[Items from a dataset]
#####

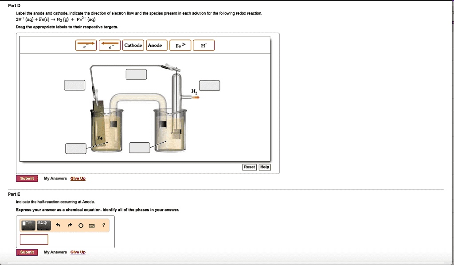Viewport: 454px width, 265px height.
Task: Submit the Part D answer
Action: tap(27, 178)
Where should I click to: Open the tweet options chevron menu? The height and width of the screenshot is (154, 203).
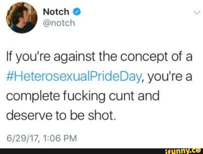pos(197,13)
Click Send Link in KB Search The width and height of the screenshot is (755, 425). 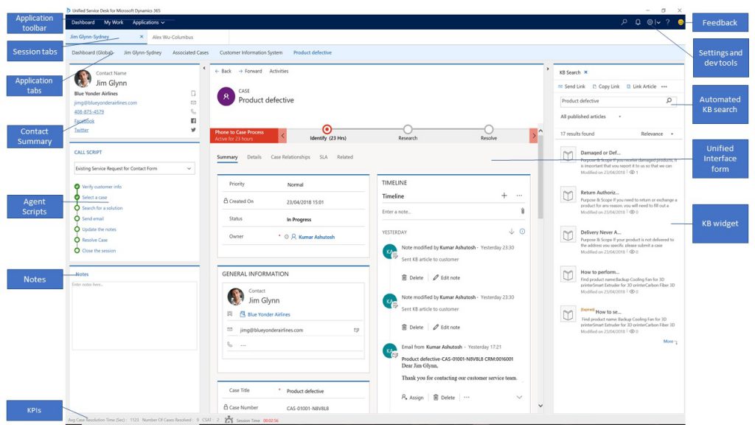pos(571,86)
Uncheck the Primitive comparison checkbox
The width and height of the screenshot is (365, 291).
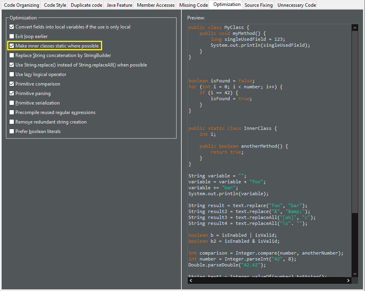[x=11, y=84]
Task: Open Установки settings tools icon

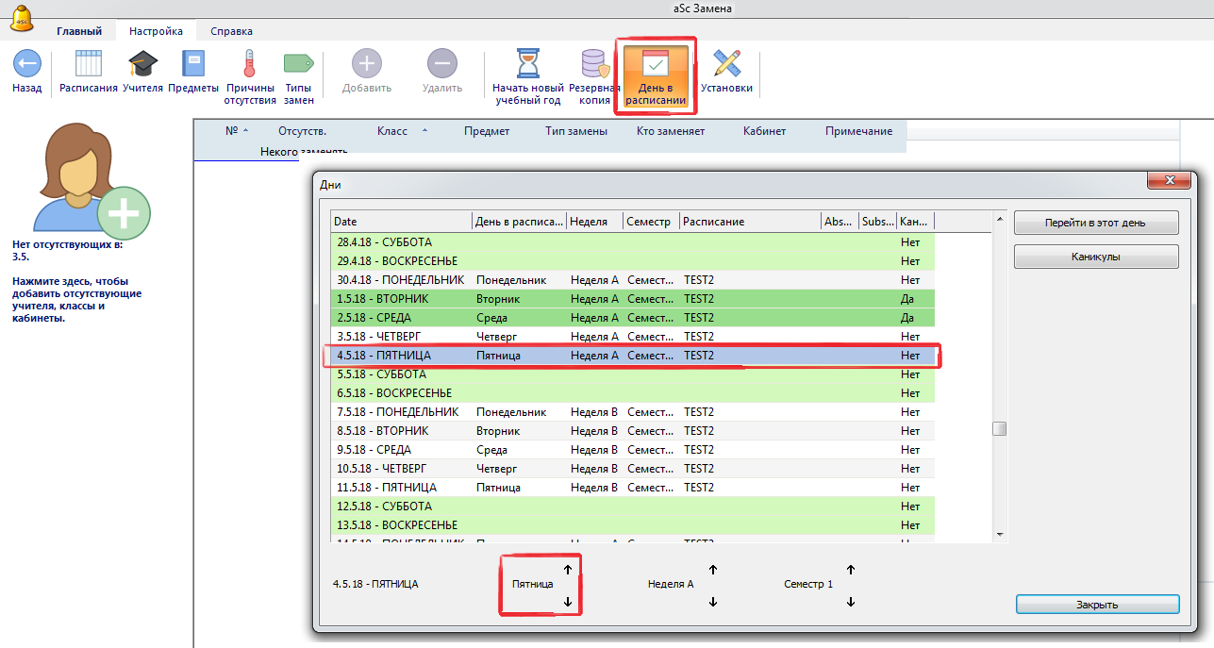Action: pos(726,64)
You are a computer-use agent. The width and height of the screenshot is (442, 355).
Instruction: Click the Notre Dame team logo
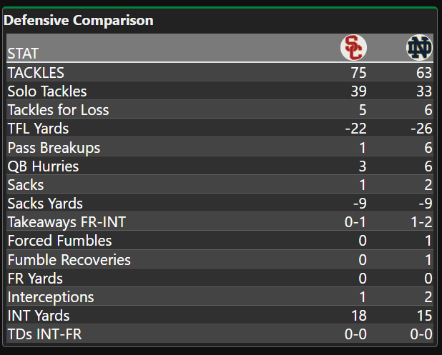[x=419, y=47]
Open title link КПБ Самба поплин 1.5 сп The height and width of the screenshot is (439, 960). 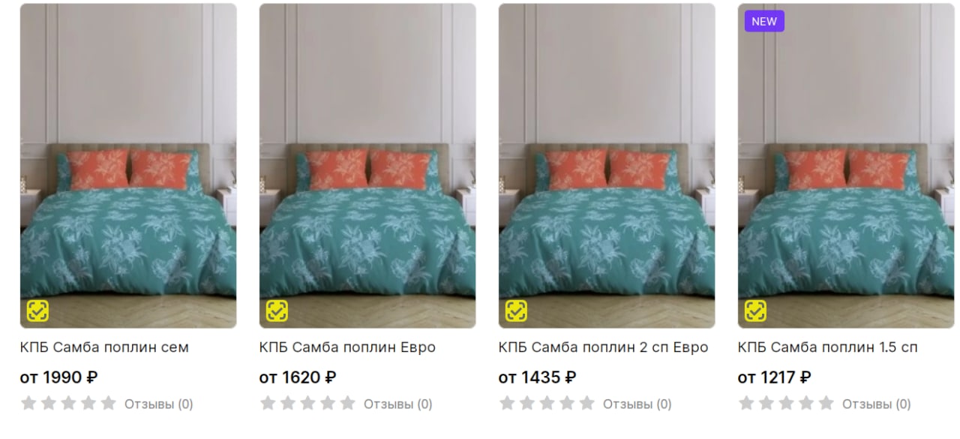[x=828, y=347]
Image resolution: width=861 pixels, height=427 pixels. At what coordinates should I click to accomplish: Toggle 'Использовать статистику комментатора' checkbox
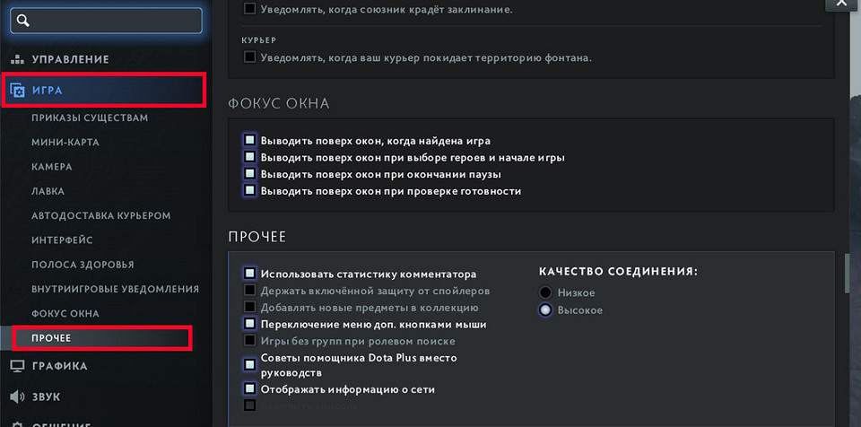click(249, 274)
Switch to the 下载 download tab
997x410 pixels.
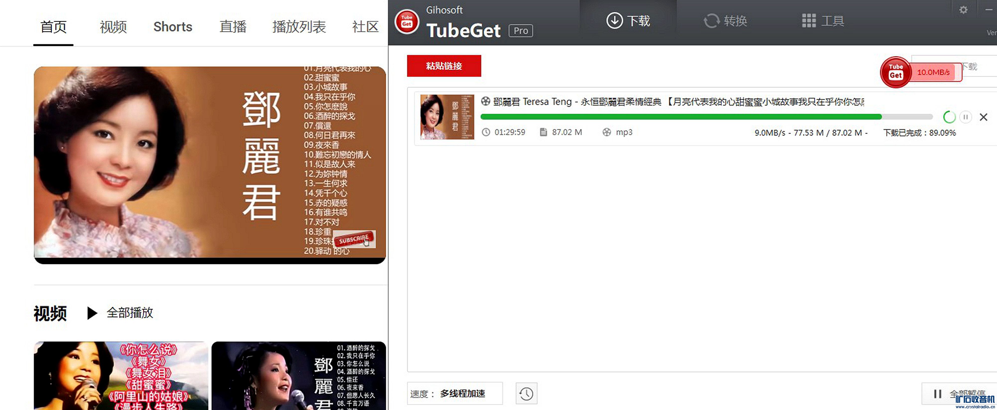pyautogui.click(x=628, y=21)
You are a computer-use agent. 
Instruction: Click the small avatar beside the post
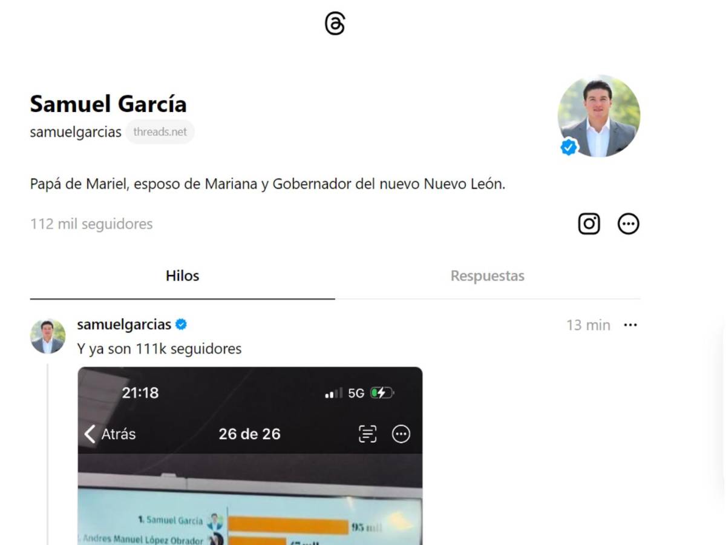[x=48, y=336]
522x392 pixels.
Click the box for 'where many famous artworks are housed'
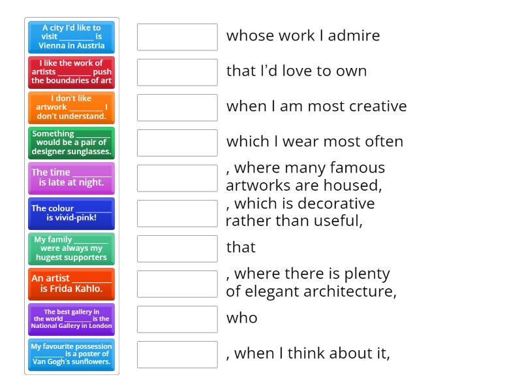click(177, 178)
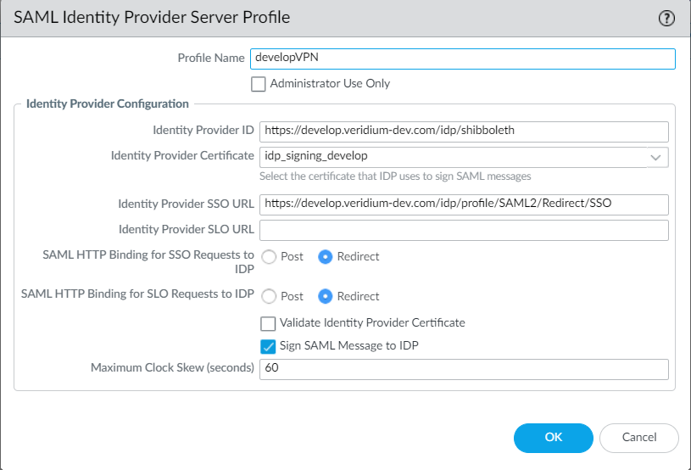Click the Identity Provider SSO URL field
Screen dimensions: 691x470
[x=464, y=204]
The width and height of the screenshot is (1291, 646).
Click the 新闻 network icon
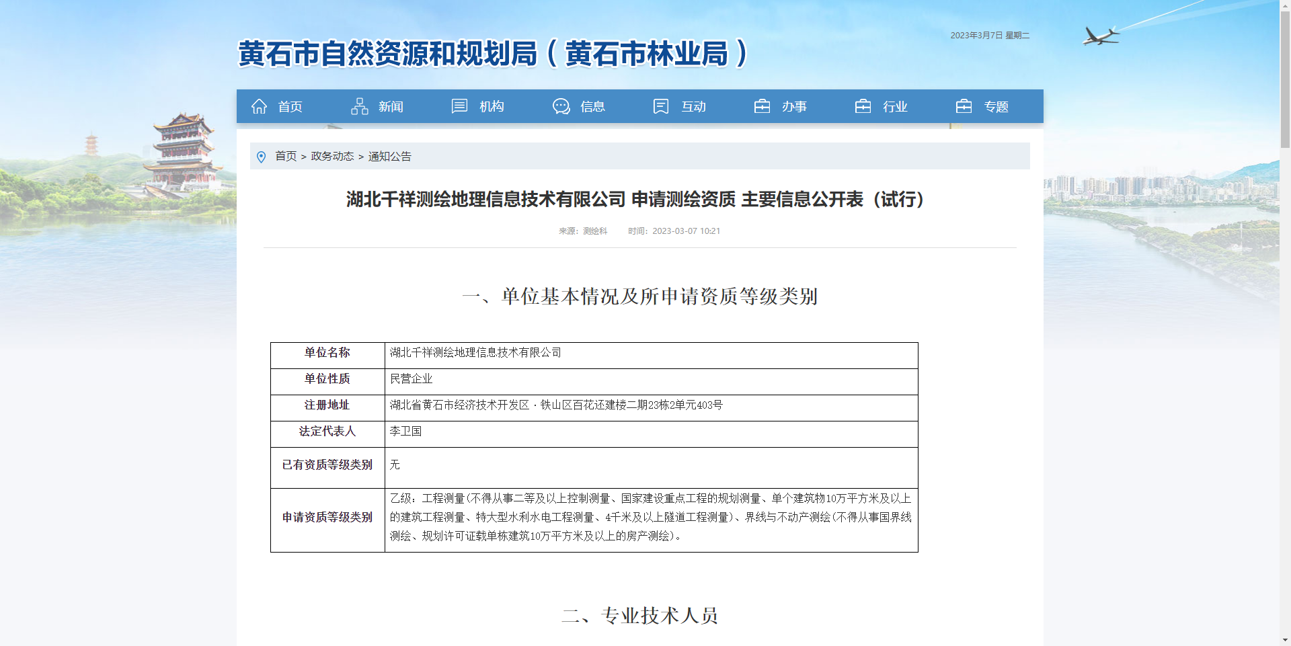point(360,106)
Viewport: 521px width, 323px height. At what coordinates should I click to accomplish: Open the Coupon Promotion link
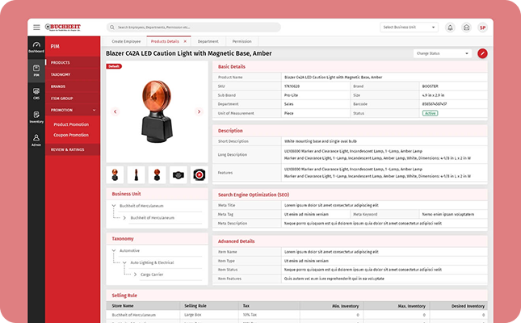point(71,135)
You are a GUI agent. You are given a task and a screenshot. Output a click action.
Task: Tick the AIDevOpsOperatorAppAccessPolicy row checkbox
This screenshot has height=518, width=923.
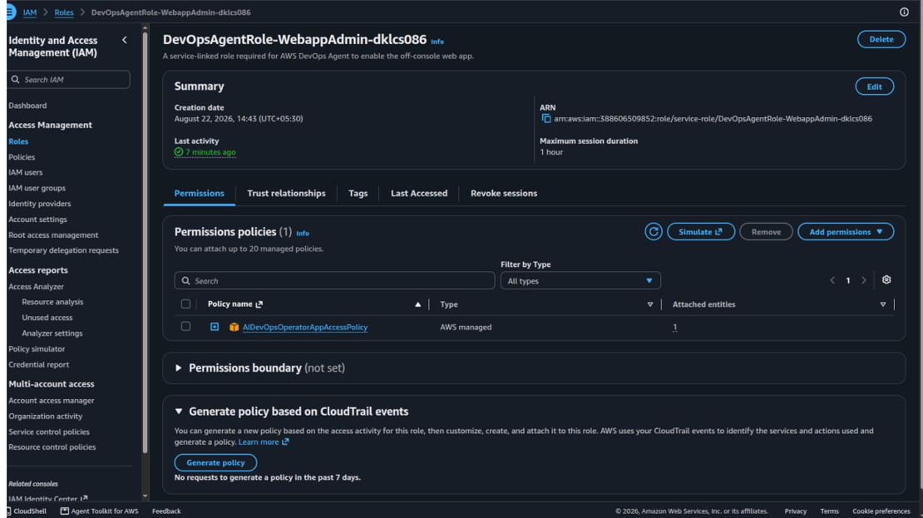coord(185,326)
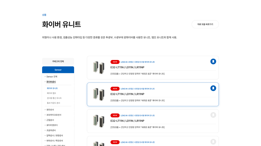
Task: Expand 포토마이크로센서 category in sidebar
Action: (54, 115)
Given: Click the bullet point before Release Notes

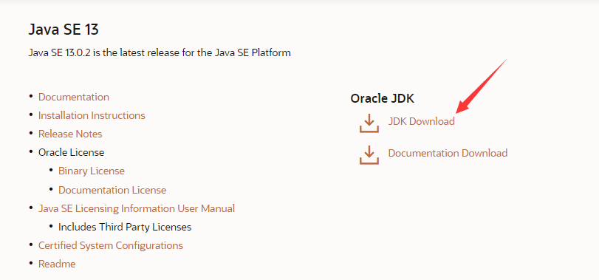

#####

# The problem
Rename "chevron menu" to "dropdown menu" in the entries running from the start through the line containing "pos(197,13)", inclusive, and change nothing else. Give back only those lines, with the pictures left out.

# Reply to the task
Viewport: 454px width, 265px height.
Task: Submit the Part D answer
Action: tap(27, 178)
Where should I click to: Open the tweet options dropdown menu? The height and width of the screenshot is (154, 203).
pos(197,13)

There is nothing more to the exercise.